*** Material to process ***

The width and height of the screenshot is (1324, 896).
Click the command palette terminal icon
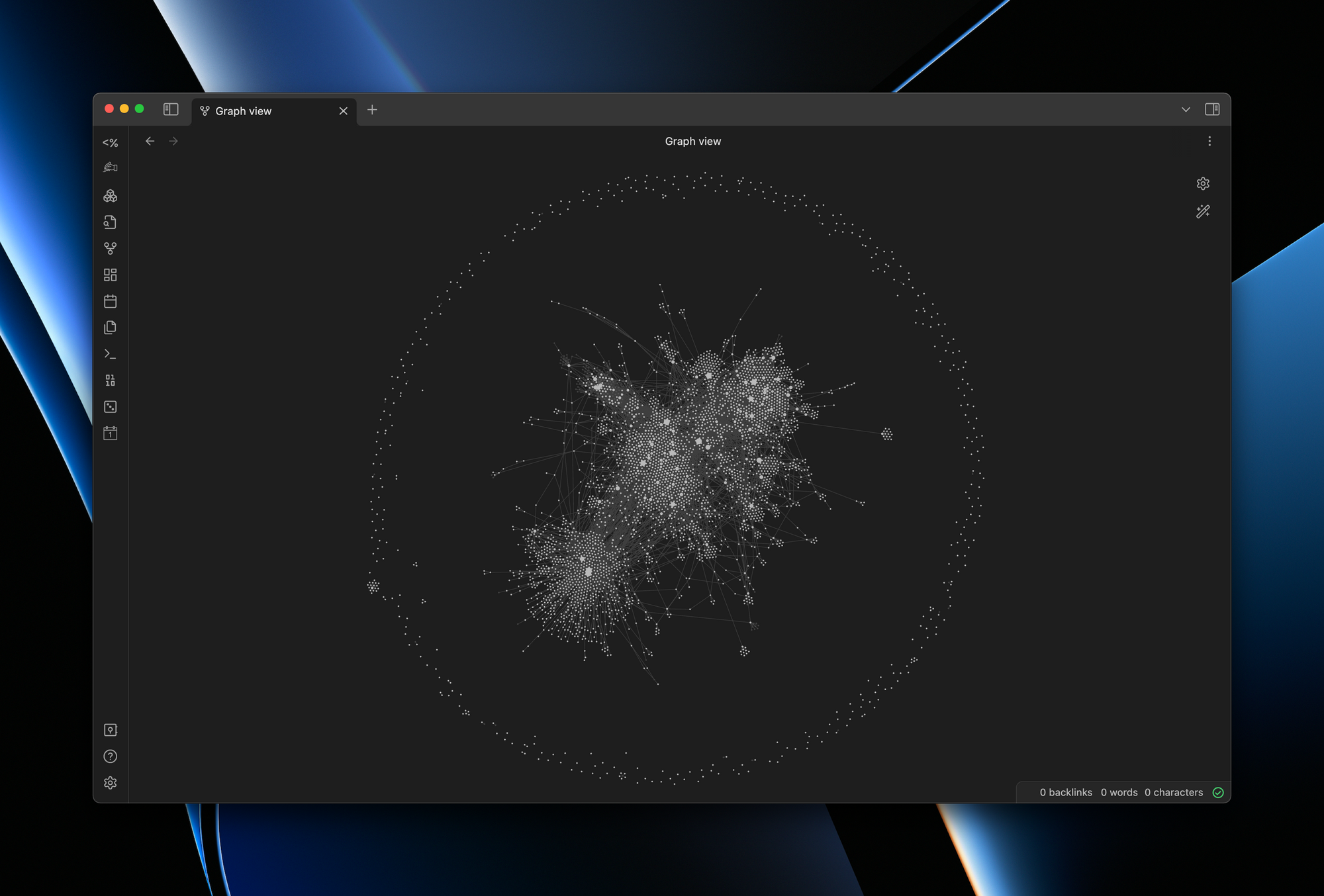coord(110,354)
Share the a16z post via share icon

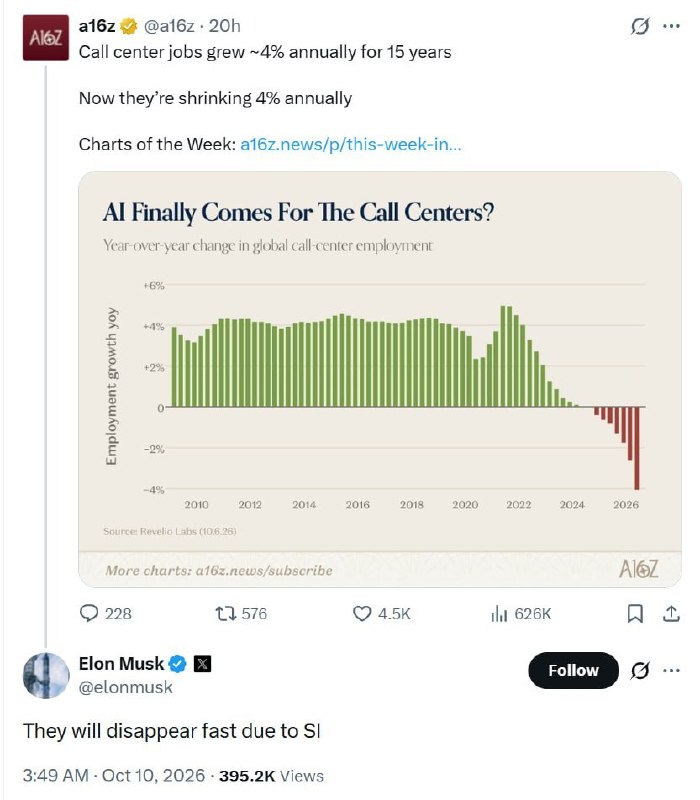tap(671, 613)
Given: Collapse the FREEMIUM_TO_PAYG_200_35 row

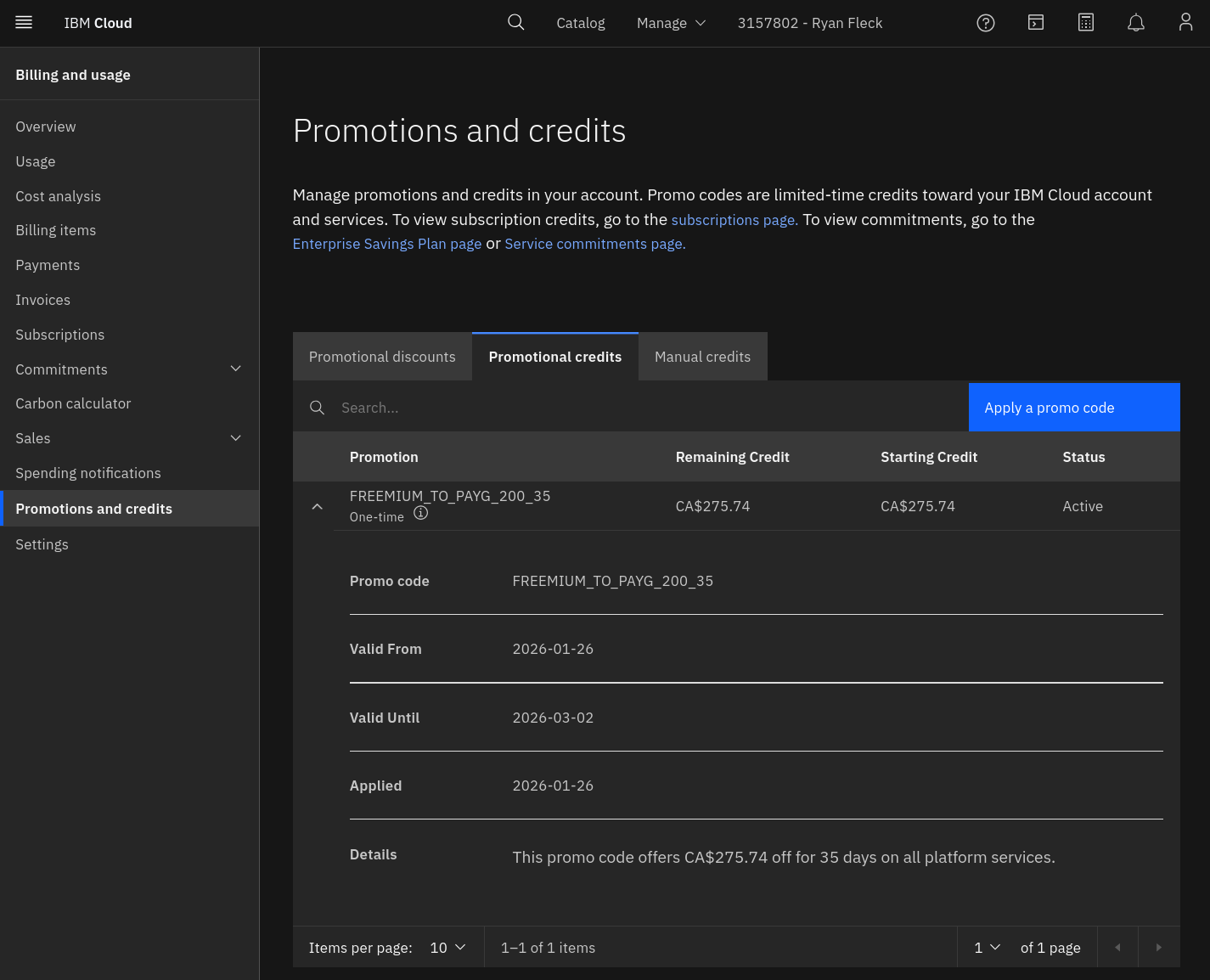Looking at the screenshot, I should pos(317,506).
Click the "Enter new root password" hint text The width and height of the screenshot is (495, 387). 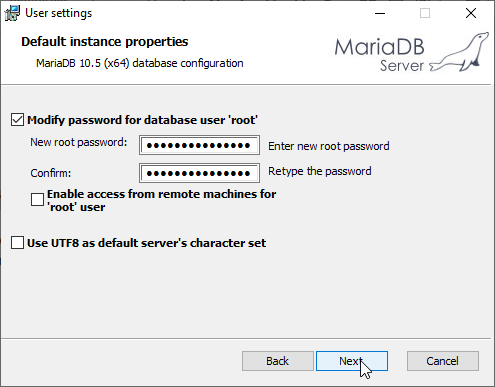click(x=329, y=146)
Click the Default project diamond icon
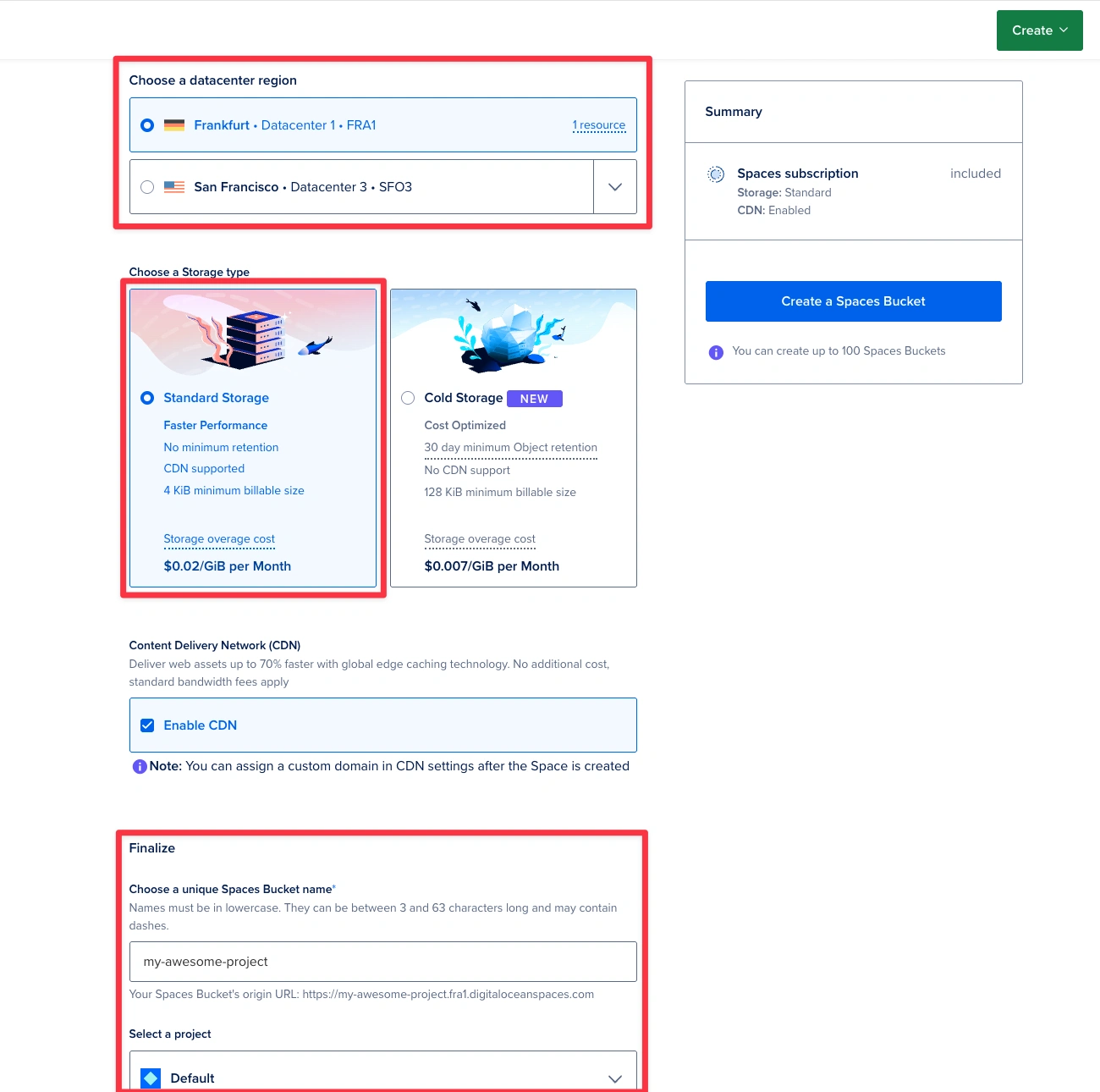This screenshot has height=1092, width=1100. 151,1078

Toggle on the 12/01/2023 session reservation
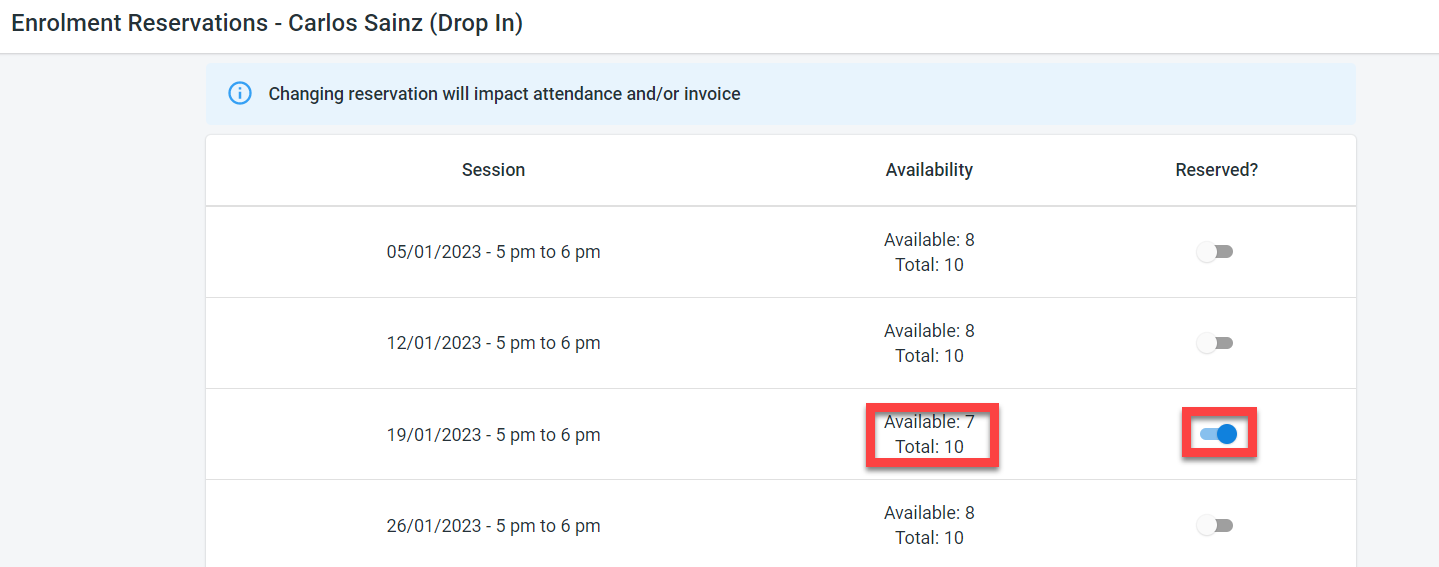click(x=1215, y=343)
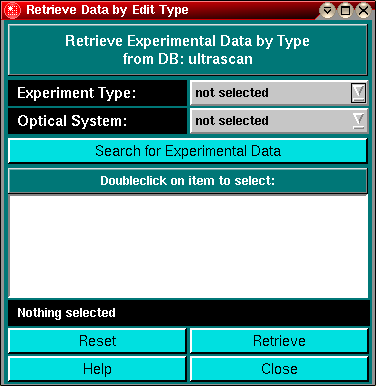Click the Reset button
376x386 pixels.
[97, 341]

***

**Description of the task:** Please rewrite the records from their first line through the line containing "Looking at the", replacing "Collapse" with "Expand" and keeping everything else the same. Leave the pictures out of your answer.

**The response:**
The width and height of the screenshot is (1324, 896).
Click the command palette terminal icon
coord(110,354)
Share the a16z post via share icon

tap(671, 613)
Given: Expand the FREEMIUM_TO_PAYG_200_35 row

Looking at the screenshot, I should pos(317,506).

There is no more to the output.